[Records excerpted from a collection]
_ _ _ _

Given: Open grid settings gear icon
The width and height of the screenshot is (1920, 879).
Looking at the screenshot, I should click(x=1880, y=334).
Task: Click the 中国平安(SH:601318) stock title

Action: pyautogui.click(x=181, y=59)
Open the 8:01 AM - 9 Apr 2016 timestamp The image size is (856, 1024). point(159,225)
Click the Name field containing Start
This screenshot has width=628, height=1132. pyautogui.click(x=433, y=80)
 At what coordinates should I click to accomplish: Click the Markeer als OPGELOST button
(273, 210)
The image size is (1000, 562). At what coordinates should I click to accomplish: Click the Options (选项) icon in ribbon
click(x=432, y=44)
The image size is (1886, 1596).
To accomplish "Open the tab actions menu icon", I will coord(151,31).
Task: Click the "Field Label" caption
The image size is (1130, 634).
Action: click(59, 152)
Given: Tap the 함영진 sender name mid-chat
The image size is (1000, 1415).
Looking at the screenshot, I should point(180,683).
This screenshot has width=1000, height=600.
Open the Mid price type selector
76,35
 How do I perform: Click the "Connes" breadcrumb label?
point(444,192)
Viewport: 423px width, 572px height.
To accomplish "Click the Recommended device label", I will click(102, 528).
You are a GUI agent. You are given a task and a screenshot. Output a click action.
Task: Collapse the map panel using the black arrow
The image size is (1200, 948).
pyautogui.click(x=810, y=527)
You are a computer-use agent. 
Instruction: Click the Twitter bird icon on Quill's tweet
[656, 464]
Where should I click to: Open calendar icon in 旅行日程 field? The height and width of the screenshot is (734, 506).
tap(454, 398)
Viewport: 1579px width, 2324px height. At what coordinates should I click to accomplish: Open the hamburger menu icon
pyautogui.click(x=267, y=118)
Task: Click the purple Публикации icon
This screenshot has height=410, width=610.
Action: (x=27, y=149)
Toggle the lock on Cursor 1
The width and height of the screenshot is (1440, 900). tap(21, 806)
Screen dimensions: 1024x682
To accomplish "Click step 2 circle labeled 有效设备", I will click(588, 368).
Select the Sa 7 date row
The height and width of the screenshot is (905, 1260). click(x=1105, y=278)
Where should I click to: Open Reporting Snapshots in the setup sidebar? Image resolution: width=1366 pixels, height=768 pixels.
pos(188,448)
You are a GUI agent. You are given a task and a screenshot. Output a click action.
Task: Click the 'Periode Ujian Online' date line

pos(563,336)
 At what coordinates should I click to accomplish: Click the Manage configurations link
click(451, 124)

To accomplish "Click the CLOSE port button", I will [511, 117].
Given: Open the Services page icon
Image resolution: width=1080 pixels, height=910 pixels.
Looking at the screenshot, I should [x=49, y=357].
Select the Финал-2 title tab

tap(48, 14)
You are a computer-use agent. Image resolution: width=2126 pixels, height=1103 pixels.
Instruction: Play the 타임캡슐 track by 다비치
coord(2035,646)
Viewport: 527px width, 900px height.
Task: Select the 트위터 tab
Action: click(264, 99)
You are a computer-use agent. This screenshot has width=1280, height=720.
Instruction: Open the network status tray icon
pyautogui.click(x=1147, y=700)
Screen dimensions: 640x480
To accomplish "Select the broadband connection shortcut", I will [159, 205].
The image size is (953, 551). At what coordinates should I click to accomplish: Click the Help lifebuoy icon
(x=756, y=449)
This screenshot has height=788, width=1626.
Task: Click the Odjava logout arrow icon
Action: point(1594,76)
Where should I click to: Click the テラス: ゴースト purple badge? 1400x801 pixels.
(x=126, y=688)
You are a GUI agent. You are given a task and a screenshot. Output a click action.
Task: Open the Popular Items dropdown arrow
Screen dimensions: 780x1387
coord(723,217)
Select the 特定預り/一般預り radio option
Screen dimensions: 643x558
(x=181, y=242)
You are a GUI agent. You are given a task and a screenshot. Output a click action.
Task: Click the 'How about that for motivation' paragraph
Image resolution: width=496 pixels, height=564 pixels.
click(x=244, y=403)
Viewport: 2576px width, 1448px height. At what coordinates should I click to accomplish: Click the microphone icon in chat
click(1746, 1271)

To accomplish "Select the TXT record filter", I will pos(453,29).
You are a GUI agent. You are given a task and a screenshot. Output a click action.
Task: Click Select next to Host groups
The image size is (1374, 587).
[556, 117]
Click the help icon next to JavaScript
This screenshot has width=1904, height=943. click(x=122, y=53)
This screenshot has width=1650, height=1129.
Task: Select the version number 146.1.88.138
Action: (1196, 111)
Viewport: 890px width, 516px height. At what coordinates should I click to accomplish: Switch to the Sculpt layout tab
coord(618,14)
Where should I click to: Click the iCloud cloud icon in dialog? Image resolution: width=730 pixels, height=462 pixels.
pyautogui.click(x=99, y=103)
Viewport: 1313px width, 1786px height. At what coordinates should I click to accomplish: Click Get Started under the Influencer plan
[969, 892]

_ _ _ _

EXERCISE: If a line in the data holds the string "will", copy that line.

RESPONSE FOR THIS EXERCISE:
To accomplish "Open the tab actions menu icon", I will coord(151,31).
To accomplish "Click the Recommended device label", I will click(102, 528).
To accomplish "Click step 2 circle labeled 有效设备", I will click(588, 368).
To accomplish "Click the CLOSE port button", I will [511, 117].
To accomplish "Select the broadband connection shortcut", I will [159, 205].
To accomplish "Select the TXT record filter", I will pos(453,29).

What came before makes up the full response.